_INSTRUCTIONS TO FOLLOW_
Exact repetition is required: output every record in full.
*** MATERIAL FOR THIS EXERCISE ***
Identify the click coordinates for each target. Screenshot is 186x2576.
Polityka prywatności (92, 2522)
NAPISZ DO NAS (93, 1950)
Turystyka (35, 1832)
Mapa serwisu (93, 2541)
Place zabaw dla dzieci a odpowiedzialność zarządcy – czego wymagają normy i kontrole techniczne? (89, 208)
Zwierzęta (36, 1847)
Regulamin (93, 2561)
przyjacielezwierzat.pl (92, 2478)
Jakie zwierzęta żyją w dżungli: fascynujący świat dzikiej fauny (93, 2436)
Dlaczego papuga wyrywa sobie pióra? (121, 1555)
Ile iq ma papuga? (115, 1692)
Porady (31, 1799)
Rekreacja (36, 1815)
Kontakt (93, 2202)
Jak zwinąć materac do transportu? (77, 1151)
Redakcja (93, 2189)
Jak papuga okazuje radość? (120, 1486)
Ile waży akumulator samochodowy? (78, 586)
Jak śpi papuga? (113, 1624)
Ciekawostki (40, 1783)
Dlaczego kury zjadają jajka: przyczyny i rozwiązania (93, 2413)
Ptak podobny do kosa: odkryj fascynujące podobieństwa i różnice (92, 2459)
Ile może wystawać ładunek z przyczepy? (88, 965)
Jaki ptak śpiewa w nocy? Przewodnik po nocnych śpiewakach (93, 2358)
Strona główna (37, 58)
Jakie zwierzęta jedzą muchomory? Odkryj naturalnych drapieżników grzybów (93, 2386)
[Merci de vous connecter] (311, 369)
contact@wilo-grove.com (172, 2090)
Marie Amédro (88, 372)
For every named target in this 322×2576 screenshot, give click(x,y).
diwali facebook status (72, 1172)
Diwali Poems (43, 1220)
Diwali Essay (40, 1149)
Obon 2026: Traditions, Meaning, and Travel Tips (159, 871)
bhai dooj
*** End of MATERIAL FOR THIS EXERCISE ***
_SOLUTION_
Identify the click coordinates for each target. Screenshot is 186x2576.
Polityka prywatności (92, 2522)
NAPISZ DO NAS (93, 1950)
Turystyka (35, 1832)
Mapa serwisu (93, 2541)
Place zabaw dla dzieci a odpowiedzialność zarządcy – czego wymagają normy i kontrole techniczne? (89, 208)
Zwierzęta (36, 1847)
Regulamin (93, 2561)
przyjacielezwierzat.pl (92, 2478)
Jakie zwierzęta żyją w dżungli: fascynujący świat dzikiej fauny (93, 2436)
Dlaczego papuga wyrywa sobie pióra? (121, 1555)
Ile iq ma papuga? (115, 1692)
Porady (31, 1799)
Rekreacja (36, 1815)
Kontakt (93, 2202)
Jak zwinąć materac do transportu? (77, 1151)
Redakcja (93, 2189)
Jak papuga okazuje radość? (120, 1486)
Ile waży akumulator samochodowy? (78, 586)
Jak śpi papuga? (113, 1624)
Ciekawostki (40, 1783)
Dlaczego kury zjadają jajka: przyczyny i rozwiązania (93, 2413)
Ptak podobny do kosa: odkryj fascynujące podobieństwa i różnice (92, 2459)
Ile może wystawać ładunek z przyczepy? (88, 965)
Jaki ptak śpiewa w nocy? Przewodnik po nocnych śpiewakach (93, 2358)
Strona główna (37, 58)
Jakie zwierzęta jedzą muchomory? Odkryj naturalnych drapieżników grzybów (93, 2386)
[Merci de vous connecter] (311, 369)
contact@wilo-grove.com (172, 2090)
Marie Amédro (88, 372)
For every named target in this 322×2576 screenshot, give click(x,y).
diwali facebook status (72, 1172)
Diwali Poems (43, 1220)
Diwali Essay (40, 1149)
Obon 2026: Traditions, Meaning, and Travel Tips (159, 871)
bhai dooj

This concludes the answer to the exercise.